Seattle hoops fans still show up to support the NBA, even though the beloved SuperSonics have been gone for more than a decade now.
On Tuesday morning, tickets for the preseason game between the reigning champion Golden State Warriors and the Sacramento Kings at KeyArena on Friday, October 5th went on sale. Within the first hour, fans of the green and gold had purchased 12,000 tickets. The hunger for world class professional men’s basketball is still alive in the Emerald City.
From the Warriors:— Kevin Shockey (@KevinShockey) August 7, 2018
"The Golden State Warriors vs Sacramento Kings preseason game scheduled for October 5 at KeyArena sold over 12,000 tickets in the first hour this morning. There are still tickets still remaining, but don't wait. Go get your tickets now!"
Tickets went on sale at 10 am Pacific Time for the first NBA game of any kind in Seattle since April 2008. As of this afternoon, a smattering of single seats were still available in the lower bowl. KeyArena’s official capacity for basketball is 17,072. It’s likely the game will be a sellout by the end of the day.
Update from @Warriors——— Chris Daniels (@ChrisDaniels5) August 7, 2018
The #October 5th NBA EXHIBITION game at #Seattle’s #KeyArena between GSW and Sacramento is now “close to being sold out”.
It is scheduled to be the last public event at the Key before demolition.
Tickets went on sale this morning.#NBA #NHL @KDTrey5
Since the Seattle club, which had played in front of this Northwest crowd for 41 seasons, left for the plains of Oklahoma, Sonics fans have had a bitter and often cold relationship with the NBA. The desire to see the club return, though, has long burned fierce. In 2013, in preparation for a new arena and the potential to buy and relocate the Sacramento Kings, over 44,000 fans pledged to purchase season tickets and multi-game packages in an effort to demonstrate the passionate fervor for basketball that still existed in the city.

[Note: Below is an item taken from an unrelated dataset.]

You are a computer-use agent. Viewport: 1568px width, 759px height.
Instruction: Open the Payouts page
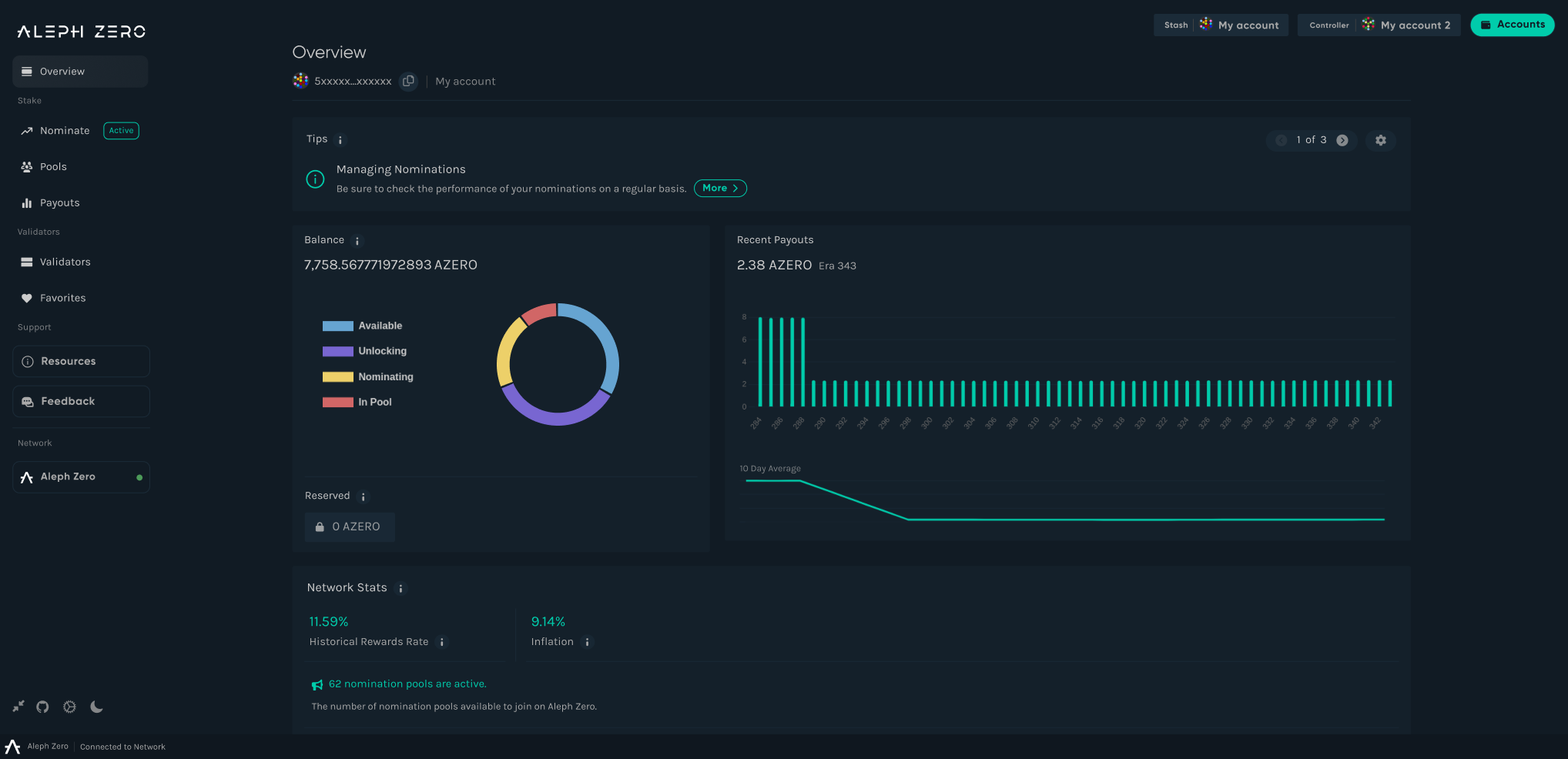pyautogui.click(x=59, y=202)

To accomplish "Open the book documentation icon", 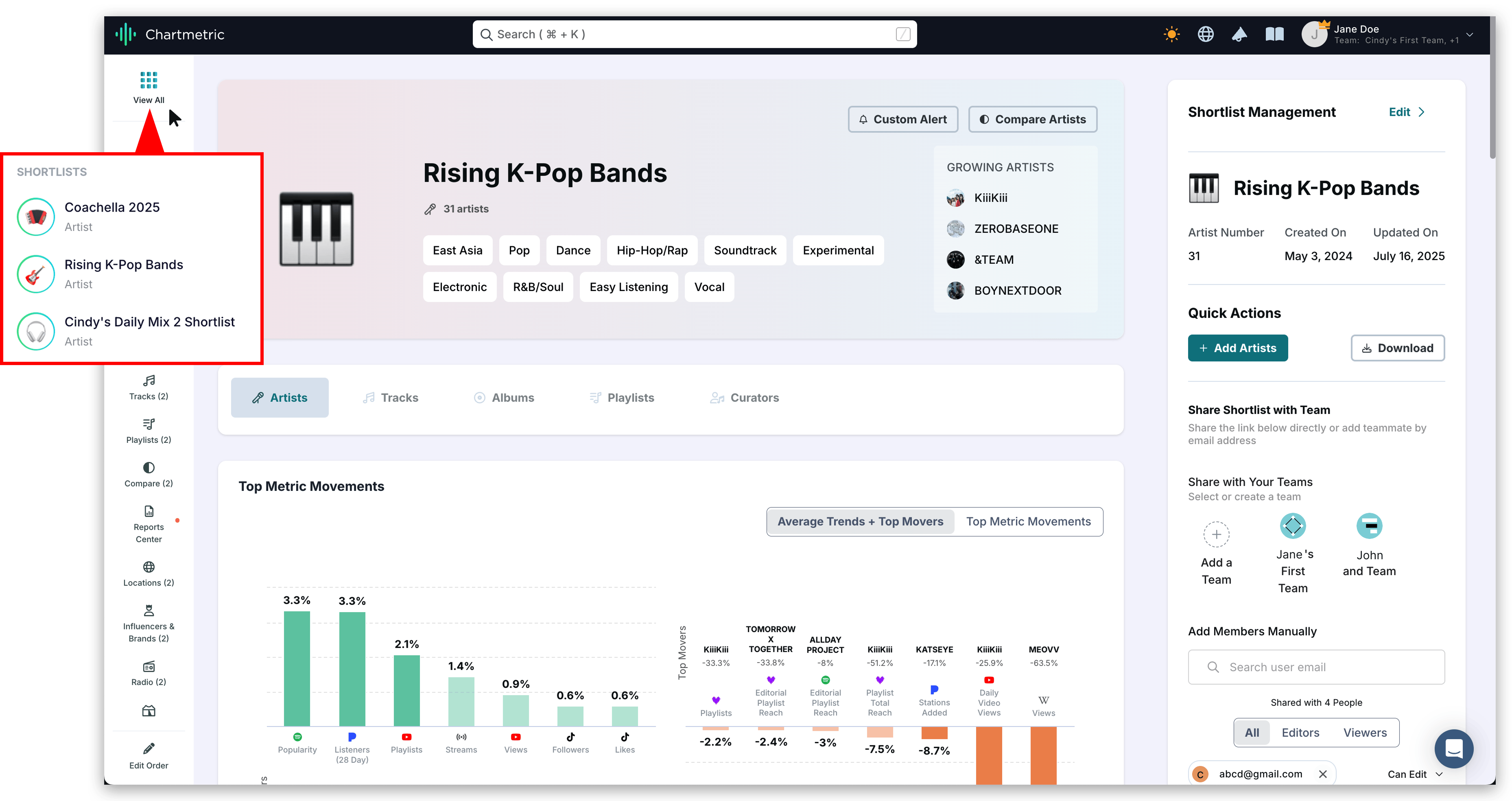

On the verge of a new arena deal that would see the interior of KeyArena completely demolished and replaced with a building with a larger footprint and nearly twice as much space, the city and developer have been courting a potential NHL franchise. The league authorized a season ticket drive to gauge hockey fan interest, and in March the sports world was stunned when 25,000 deposits were placed within the first hour. The day ended with 33,000 deposits and 4,000 on a waiting list.
This was noticed not only by the NHL but by the NBA as well. A dearth of professional winter season sports in Seattle is calling out to be capitalized upon. Today’s sales continue to underscore that point.
Speaking with KOMO News in line at the KeyArena box office, Sonics Rising’s Brian Robinson called the game “a great opportunity for the NBA and Seattle to get to know each other again.” He further offered, “I think people have a lot of emotions around the NBA’s departure, and I think we’re going to go in, and we’re going to heal, and get excited and get ready for the next chapter in bringing the Sonics back.”
Though the Kings will coincidentally represent the “home” team in the preseason match, the Warriors front office was quick to set the event in motion. Golden State president Rick Welts is a Seattle native and one time ballboy for the Sonics. He had looked at opportunities for the Dubs to play in the preseason in Seattle in the past, but nothing had come together until now. It’s only fitting that Kevin Durant, the last superstar drafted by the Sonics to take the court for them, will return to play in front of this rabid crowd.
The city is expected to approve the project for the arena renovation at Seattle Center next month, a significant milestone in a saga that dates back nearly 20 years, prior to former Starbucks CEO Howard Schultz’s purchase of the Sonics. Schultz would eventually sell the team to the Oklahoma City interests because of an inability to get a new arena done.
The Warriors-Kings game will be the last event held at KeyArena, an apt closing of one chapter and start of another.